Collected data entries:
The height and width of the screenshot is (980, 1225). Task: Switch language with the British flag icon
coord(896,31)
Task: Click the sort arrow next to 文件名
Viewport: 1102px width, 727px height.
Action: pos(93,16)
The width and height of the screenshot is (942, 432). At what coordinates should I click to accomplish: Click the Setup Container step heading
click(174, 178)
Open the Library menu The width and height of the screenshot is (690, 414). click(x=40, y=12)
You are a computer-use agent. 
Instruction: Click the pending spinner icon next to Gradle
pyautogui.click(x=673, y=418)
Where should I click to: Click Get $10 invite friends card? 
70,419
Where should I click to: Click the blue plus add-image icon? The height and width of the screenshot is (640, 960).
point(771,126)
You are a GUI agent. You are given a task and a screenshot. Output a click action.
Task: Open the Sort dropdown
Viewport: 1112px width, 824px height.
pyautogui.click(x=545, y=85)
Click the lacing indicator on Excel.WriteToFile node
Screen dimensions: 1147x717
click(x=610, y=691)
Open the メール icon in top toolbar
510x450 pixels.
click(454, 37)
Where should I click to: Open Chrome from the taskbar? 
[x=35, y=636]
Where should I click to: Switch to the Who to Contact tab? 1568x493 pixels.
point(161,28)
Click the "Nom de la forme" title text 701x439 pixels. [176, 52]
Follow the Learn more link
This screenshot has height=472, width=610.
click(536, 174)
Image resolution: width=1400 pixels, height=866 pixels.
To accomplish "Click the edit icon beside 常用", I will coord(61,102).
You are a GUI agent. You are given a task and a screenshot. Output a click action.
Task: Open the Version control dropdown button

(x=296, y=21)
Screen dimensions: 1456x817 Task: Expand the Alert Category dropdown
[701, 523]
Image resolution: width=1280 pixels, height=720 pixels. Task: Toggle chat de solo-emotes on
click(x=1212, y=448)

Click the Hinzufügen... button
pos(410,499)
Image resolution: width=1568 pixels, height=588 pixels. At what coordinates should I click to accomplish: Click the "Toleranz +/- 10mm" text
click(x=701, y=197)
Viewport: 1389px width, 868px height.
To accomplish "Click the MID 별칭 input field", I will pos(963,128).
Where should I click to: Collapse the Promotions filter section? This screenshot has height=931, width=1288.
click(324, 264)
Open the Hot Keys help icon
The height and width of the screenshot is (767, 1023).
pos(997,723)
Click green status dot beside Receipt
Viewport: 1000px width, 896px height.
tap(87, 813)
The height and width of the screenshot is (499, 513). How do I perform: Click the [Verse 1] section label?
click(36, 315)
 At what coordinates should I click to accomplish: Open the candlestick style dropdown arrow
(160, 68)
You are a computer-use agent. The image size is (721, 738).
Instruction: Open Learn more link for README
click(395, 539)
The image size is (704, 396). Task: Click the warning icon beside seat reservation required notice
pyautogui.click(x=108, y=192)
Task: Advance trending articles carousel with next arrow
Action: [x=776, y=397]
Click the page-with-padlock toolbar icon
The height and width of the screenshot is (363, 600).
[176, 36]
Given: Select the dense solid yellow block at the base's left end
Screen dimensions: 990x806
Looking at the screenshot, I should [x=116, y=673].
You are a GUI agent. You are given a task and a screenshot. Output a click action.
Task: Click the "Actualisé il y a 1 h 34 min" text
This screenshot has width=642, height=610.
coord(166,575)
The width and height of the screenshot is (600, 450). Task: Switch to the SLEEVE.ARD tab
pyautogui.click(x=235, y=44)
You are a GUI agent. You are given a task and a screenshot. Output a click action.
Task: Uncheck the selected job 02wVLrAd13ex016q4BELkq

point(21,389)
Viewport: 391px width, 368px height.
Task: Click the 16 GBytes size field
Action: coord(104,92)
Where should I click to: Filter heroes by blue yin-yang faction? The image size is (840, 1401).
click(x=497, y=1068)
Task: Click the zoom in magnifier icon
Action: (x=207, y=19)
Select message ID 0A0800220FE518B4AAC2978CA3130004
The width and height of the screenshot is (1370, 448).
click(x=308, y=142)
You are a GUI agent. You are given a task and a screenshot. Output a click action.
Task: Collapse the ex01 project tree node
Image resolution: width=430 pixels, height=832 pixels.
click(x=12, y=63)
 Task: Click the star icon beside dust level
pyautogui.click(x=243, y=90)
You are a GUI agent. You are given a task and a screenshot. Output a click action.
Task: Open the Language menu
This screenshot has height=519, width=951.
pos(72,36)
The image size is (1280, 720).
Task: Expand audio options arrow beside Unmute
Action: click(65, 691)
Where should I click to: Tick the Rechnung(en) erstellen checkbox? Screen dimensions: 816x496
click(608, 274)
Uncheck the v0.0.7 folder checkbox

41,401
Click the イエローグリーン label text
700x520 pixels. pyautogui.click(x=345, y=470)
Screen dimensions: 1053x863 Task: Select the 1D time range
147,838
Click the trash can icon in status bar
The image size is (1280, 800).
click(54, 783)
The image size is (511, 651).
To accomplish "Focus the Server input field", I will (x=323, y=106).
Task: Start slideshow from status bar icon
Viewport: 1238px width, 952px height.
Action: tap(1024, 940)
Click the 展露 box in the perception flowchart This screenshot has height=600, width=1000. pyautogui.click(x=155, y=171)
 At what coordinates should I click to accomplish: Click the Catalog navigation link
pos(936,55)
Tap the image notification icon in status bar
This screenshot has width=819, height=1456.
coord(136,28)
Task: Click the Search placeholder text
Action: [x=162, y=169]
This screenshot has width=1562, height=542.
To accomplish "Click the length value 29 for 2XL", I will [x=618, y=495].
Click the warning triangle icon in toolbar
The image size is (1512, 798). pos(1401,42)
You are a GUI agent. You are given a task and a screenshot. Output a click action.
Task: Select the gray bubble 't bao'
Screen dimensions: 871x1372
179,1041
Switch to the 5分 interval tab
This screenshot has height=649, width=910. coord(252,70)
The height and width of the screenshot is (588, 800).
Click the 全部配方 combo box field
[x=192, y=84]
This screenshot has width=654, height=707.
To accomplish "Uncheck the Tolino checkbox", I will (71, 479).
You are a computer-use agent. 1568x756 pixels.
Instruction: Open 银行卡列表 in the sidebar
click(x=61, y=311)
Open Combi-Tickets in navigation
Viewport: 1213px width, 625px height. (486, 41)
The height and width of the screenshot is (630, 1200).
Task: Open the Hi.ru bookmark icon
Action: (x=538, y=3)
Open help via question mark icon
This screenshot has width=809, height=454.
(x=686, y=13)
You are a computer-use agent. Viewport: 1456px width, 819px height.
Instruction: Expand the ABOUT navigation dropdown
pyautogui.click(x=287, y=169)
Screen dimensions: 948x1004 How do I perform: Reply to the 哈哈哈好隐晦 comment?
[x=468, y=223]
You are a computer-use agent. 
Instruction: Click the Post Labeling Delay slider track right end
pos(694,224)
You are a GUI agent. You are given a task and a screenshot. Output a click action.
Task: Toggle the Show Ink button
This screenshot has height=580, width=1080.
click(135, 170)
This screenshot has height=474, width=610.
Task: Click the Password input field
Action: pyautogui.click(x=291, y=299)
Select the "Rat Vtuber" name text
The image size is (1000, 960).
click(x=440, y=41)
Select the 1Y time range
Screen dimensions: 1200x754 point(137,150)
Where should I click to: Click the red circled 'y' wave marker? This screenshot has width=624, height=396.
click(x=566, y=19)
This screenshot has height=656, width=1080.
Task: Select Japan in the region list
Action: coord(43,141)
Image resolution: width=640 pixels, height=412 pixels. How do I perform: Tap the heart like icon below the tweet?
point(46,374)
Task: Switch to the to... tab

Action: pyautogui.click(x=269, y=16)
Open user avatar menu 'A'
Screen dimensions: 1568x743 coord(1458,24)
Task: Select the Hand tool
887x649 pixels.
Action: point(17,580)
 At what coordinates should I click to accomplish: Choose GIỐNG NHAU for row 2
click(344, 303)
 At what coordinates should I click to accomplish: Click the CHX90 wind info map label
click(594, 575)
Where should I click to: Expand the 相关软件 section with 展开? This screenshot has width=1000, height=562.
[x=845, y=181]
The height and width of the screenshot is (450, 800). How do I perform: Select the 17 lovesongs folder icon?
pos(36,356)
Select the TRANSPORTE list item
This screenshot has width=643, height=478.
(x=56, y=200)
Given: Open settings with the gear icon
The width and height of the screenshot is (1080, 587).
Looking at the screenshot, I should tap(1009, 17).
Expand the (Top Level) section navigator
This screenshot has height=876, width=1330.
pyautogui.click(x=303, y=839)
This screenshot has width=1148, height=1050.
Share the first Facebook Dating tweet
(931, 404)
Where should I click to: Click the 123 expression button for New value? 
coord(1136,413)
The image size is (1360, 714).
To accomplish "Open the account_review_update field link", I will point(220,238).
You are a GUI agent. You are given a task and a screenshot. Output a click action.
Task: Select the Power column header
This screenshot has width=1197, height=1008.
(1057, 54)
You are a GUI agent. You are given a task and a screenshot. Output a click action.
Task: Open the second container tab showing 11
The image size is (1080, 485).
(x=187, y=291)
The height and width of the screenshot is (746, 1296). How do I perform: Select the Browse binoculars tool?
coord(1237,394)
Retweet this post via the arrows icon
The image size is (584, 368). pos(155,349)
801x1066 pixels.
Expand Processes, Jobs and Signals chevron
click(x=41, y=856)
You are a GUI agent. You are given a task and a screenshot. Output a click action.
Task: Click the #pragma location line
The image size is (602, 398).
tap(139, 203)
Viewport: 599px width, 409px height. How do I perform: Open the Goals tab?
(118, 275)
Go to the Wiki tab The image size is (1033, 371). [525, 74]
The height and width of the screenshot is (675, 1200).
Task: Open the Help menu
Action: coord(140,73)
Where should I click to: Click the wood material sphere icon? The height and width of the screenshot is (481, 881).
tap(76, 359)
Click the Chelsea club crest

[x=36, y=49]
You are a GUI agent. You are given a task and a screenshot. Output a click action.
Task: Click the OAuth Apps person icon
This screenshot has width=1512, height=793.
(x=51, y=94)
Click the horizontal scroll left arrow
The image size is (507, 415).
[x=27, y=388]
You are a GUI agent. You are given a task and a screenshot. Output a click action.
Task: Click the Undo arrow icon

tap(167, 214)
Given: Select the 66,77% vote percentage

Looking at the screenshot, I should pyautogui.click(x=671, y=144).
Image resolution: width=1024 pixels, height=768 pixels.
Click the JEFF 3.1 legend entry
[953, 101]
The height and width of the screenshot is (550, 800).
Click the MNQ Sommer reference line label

▶ WHAT TO DO:
Please copy every line from the entries that includes the word "will".

▶ EXPECTED ANSWER:
To accomplish "Click the edit icon beside 常用", I will coord(61,102).
To accomplish "Click the MID 별칭 input field", I will pos(963,128).
To accomplish "Focus the Server input field", I will (x=323, y=106).
To accomplish "Click the length value 29 for 2XL", I will [x=618, y=495].
To accomplish "Uncheck the Tolino checkbox", I will (71, 479).
To accomplish "Open the account_review_update field link", I will point(220,238).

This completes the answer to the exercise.